Collected data entries:
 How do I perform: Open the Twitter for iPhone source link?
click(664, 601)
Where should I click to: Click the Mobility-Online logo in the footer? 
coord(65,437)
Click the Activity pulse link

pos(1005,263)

** EXERCISE **
The line with "Where should I" and all lines after it through the end of the data above: write these out exactly and add nothing.

** ANSWER AREA **
Where should I click to: Click the Mobility-Online logo in the footer? 
coord(65,437)
Click the Activity pulse link

pos(1005,263)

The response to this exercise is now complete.